• **Collected data**

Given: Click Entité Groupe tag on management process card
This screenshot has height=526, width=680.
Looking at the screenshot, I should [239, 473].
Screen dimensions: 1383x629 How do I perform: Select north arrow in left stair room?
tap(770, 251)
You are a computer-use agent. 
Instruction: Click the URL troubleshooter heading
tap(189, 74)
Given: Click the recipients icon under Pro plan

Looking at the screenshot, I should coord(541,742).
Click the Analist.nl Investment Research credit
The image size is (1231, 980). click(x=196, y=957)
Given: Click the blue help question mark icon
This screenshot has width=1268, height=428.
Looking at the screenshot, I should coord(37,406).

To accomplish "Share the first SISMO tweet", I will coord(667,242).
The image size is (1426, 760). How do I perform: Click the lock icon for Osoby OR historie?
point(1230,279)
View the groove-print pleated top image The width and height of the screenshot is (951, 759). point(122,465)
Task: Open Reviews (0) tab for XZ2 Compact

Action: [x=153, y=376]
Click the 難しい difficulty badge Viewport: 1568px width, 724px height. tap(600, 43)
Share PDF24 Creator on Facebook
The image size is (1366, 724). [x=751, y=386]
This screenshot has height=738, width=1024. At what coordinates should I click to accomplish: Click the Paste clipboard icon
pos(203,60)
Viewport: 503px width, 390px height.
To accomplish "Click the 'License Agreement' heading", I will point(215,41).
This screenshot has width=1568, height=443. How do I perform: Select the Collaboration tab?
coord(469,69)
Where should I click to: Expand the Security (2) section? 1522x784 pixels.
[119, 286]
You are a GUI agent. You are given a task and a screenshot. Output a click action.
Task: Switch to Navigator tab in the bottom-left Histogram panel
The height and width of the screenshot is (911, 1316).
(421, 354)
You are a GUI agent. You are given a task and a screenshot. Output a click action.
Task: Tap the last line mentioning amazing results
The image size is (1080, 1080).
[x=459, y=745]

• **Exercise instructions**
Set down each entry above again exactly as it reads.

• **Answer to the exercise**
Given: Click Entité Groupe tag on management process card
This screenshot has height=526, width=680.
Looking at the screenshot, I should [239, 473].
Screen dimensions: 1383x629 How do I perform: Select north arrow in left stair room?
tap(770, 251)
You are a computer-use agent. 
Instruction: Click the URL troubleshooter heading
tap(189, 74)
Given: Click the recipients icon under Pro plan

Looking at the screenshot, I should coord(541,742).
Click the Analist.nl Investment Research credit
The image size is (1231, 980). click(x=196, y=957)
Given: Click the blue help question mark icon
This screenshot has width=1268, height=428.
Looking at the screenshot, I should coord(37,406).

To accomplish "Share the first SISMO tweet", I will coord(667,242).
The image size is (1426, 760). How do I perform: Click the lock icon for Osoby OR historie?
point(1230,279)
View the groove-print pleated top image The width and height of the screenshot is (951, 759). point(122,465)
Task: Open Reviews (0) tab for XZ2 Compact

Action: [x=153, y=376]
Click the 難しい difficulty badge Viewport: 1568px width, 724px height. tap(600, 43)
Share PDF24 Creator on Facebook
The image size is (1366, 724). [x=751, y=386]
This screenshot has height=738, width=1024. At what coordinates should I click to accomplish: Click the Paste clipboard icon
pos(203,60)
Viewport: 503px width, 390px height.
To accomplish "Click the 'License Agreement' heading", I will point(215,41).
This screenshot has width=1568, height=443. How do I perform: Select the Collaboration tab?
coord(469,69)
Where should I click to: Expand the Security (2) section? 1522x784 pixels.
[119, 286]
You are a GUI agent. You are given a task and a screenshot. Output a click action.
Task: Switch to Navigator tab in the bottom-left Histogram panel
The height and width of the screenshot is (911, 1316).
(421, 354)
You are a GUI agent. You are given a task and a screenshot. Output a click action.
Task: Tap the last line mentioning amazing results
The image size is (1080, 1080).
[x=459, y=745]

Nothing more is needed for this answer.